たとえ自分でソースコードをチェックできなくてもソースをチェックしてくれる人はいるでしょうから、オープンソースの方が透明性は遙かに高いです。何かあったときにもチェックできますし。
私も Authy を使っていたのですが、ずっと気になっていたのはアカウントを電話番号で管理していること。
自分のアカウントへのログインに必要委なのがメールアドレスではないので、今使っている電話番号を変えたら困ることになります。
データがメールアドレスに紐付けされないというのは防衛策としては良いポイントではあるのですが、そもそもメールアドレスにも紐付けしなくていいはずです。
さらに電話番号が主体になっていることによってアカウントへのログインがSMS認証なので、突破される可能性があります。
SMS認証で二要素認証にしていたのに第三者にログインされてしまったという事件をよく見かけます。
また、スマホやSIMカードが壊れるなどしてSMSを受信できない時もログインできません。
では Authy から移行しようと考えた時、Authy には大きな欠点があり、登録したトークンがエクスポートできません。

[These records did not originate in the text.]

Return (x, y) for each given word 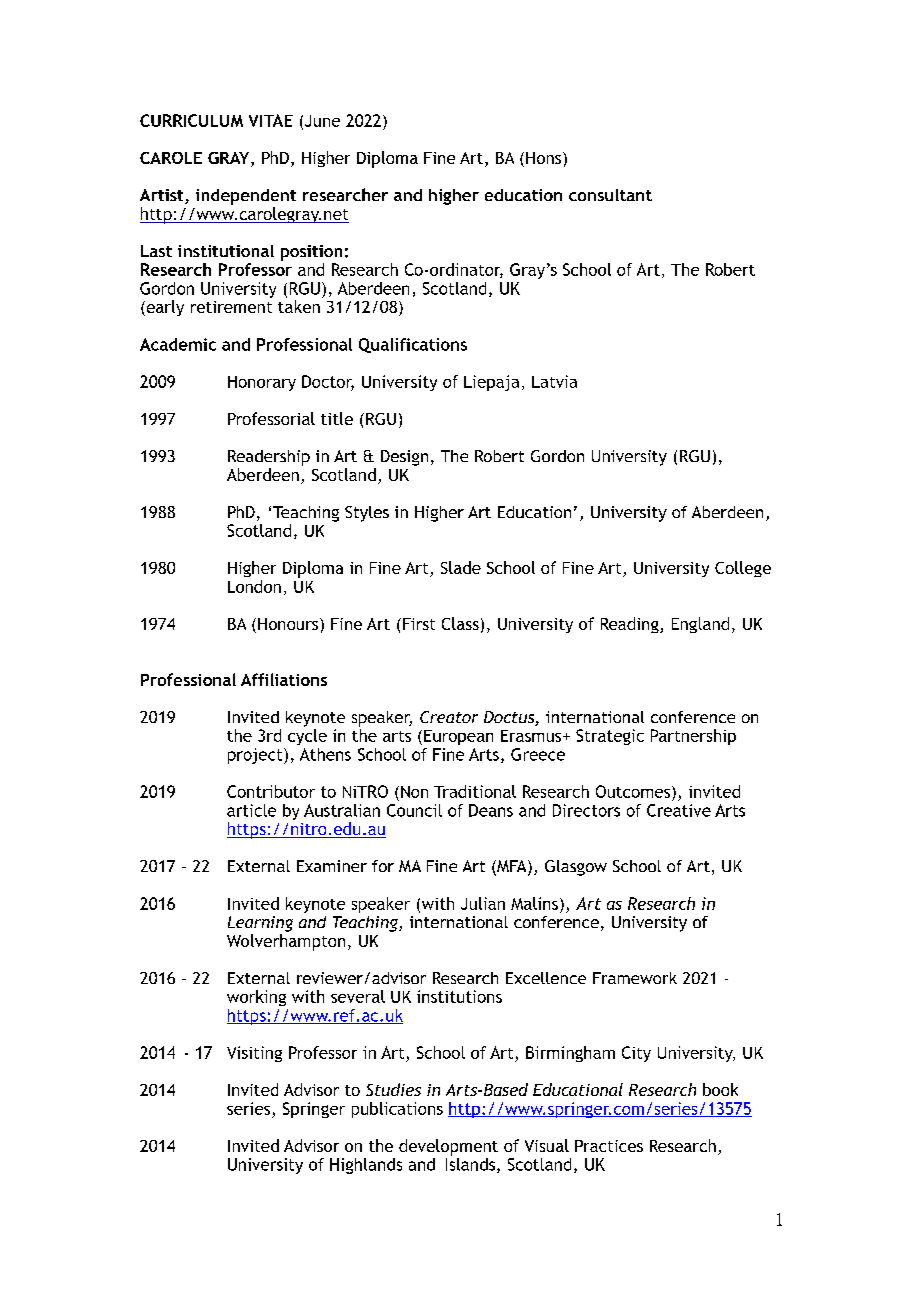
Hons (545, 158)
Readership (269, 458)
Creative (679, 810)
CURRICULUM (191, 120)
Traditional (475, 791)
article (251, 810)
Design (404, 458)
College (743, 569)
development (448, 1147)
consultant (610, 195)
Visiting (254, 1054)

これによって、Authy から他のアプリに移行するのがものすごく大変です。大変になるようにデザインされています。
なぜエクスポートできないのかという疑問に対して Authy は次のように答えています。
Export or Import Tokens in the Authy app – Authy
In order to maintain security for our users, the Authy application does not allow importing or exporting 2FA account tokens.
TOTP トークンは重要なデータですから、扱いが難しいのは分かります。しかしおそらく囲い込みの戦略によるものです。Authy にしか対応していないトークンもありますから。
セキュリティ・プライバシーを重視したTOTP用のアプリ
今は Android 向けには「Aegis」「andOTP」というアプリがセキュリティ的に良いとおすすめされることが多いです。
iOS 向けには「Raivo OTP」「Tofu」が良いとのこと。
これらはオープンソースで、トークンをローカルやオンラインストレージにバックアップでき、自分が好きなようにコントロールできます。
どれも UI が Authy よりも視認性に優れています。
Root権限を取得してあればAuthyのトークンのエクスポートが楽なのだが…
さて、Authy 以外のTOTP用アプリを使いたいところなのですが、Authy はエクスポート機能がないため、トークンの移行が大変です。
「Aegis」は優秀で、デバイスの Root 権限を取ってあれば簡単に Authy アプリのデータをインポートしてこれます。
Steam Authenticator の TOTP にも対応しているらしく、とても便利そうです。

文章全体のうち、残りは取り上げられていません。